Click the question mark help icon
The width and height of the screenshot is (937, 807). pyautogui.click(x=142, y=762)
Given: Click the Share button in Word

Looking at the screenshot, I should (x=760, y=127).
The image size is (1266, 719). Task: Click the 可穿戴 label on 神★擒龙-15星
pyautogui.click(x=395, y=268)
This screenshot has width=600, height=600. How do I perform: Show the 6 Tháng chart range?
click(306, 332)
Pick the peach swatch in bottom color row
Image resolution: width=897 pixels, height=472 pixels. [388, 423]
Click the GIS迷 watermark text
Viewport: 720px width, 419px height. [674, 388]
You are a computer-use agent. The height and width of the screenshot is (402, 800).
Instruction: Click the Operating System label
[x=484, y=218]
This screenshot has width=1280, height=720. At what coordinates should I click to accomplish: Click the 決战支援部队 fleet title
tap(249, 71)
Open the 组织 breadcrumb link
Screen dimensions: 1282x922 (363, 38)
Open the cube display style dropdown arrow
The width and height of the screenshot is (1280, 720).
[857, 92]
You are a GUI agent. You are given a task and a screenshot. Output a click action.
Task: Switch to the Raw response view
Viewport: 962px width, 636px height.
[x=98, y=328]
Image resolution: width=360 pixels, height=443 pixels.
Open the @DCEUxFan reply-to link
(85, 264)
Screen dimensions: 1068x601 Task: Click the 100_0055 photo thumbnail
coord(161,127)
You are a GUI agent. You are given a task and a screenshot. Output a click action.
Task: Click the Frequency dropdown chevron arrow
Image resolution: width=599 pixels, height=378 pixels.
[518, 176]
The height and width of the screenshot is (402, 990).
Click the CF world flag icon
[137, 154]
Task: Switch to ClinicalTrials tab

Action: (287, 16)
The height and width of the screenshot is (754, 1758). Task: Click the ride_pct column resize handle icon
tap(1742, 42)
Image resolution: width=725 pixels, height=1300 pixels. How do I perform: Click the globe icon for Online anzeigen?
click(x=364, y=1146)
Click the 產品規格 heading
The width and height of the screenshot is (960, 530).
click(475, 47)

**********

I need exact copies of the lines from the one holding "Task: Click the Frequency" through the end of the records above, and nothing beyond them.

Task: Click the Frequency dropdown chevron arrow
Image resolution: width=599 pixels, height=378 pixels.
[518, 176]
The height and width of the screenshot is (402, 990).
Click the CF world flag icon
[137, 154]
Task: Switch to ClinicalTrials tab

Action: (287, 16)
The height and width of the screenshot is (754, 1758). Task: Click the ride_pct column resize handle icon
tap(1742, 42)
Image resolution: width=725 pixels, height=1300 pixels. How do I perform: Click the globe icon for Online anzeigen?
click(x=364, y=1146)
Click the 產品規格 heading
The width and height of the screenshot is (960, 530).
click(475, 47)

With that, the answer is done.